Il suo odio per gli Stati Uniti è secondo solo a quello per lo Stato di Israele, da lui definito un «tumore canceroso» che deve essere rimosso dalla regione il prima possibile. Nel 2014 mise perfino in dubbio l’Olocausto, «la cui realtà» disse «è incerta e, se è accaduto, è incerto come sia accaduto». Alla Guida Suprema e a Soleimani si deve anche la strategia dell’utilizzo di proxy per combattere Israele, ovvero la guerra asimmetrica (o per procura). «Controlliamo cinque capitali arabe» disse una volta Soleimani riferendosi a Beirut, Damasco, Bagdad, San’a e Gaza. E sempre lui è stato il precursore dell’idea che una grande potenza come la Repubblica Islamica dell’Iran non potesse non dotarsi del nucleare.
L’ayatollah ha sempre pubblicamente sostenuto che se ne dovesse fare solo un rigoroso uso civile, emettendo anche una fatwa in proposito, ma ci sono prove che fin dall’inizio del secolo Teheran abbia cercato un arricchimento dell’uranio oltre al dovuto.

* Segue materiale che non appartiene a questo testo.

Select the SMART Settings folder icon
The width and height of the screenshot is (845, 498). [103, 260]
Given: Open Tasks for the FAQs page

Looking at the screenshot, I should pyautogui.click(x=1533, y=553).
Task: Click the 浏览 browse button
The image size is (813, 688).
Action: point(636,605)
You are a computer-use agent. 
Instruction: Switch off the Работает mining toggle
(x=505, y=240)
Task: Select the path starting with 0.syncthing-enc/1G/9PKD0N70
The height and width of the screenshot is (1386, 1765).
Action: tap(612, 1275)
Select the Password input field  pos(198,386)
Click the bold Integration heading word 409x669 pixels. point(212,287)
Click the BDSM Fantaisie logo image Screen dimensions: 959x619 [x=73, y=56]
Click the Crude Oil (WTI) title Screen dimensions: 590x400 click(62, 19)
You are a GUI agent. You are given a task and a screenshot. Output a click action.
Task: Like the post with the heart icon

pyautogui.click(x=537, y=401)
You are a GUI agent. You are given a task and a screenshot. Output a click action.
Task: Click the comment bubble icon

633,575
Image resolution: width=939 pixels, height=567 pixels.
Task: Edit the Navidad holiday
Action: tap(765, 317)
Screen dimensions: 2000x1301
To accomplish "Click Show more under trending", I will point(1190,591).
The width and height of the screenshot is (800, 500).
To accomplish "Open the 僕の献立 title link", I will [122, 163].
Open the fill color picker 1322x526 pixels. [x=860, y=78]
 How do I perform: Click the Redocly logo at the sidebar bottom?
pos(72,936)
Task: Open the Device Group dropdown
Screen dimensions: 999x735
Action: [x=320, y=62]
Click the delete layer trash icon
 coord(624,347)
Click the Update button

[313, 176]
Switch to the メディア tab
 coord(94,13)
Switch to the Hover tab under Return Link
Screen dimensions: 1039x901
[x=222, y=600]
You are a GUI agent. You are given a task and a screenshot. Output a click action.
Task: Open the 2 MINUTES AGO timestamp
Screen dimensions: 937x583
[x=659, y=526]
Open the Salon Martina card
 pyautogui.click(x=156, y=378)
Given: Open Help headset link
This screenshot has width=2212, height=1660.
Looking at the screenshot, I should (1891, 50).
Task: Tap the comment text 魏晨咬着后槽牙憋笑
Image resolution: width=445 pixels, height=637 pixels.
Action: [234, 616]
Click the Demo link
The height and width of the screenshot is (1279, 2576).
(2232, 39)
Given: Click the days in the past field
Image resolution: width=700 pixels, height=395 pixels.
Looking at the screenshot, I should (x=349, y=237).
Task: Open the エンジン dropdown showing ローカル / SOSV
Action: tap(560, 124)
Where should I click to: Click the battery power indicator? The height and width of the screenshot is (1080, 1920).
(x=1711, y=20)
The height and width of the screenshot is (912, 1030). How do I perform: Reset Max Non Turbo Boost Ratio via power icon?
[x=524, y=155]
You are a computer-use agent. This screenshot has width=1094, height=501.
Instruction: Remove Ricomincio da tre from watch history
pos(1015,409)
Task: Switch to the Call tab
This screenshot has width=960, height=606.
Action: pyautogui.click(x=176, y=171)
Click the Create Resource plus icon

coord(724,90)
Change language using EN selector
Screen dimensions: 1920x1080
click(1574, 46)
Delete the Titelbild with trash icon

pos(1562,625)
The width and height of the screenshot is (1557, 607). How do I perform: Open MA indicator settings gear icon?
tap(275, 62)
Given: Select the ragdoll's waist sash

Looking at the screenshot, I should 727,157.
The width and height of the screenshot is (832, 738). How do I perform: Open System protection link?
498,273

D’altronde le chiavi del suo potere sono sempre state il sotterfugio, tanto che perfino la sua scalata al vertice è avvenuta attraverso un inganno. Dopo la morte di Khomeini nel giugno 1989, l’Assemblea degli esperti scelse lui come nuova Guida Suprema, nonostante non avesse ancora raggiunto il rango richiesto tra gli ecclesiastici sciiti, come stabilito dalla costituzione. In sostanza Khamenei non era un ayatollah. Per porre rimedio in un giorno si modificò la costituzione e il giorno dopo fu elevato dal rango di Hojjat al-Islam ad ayatollah.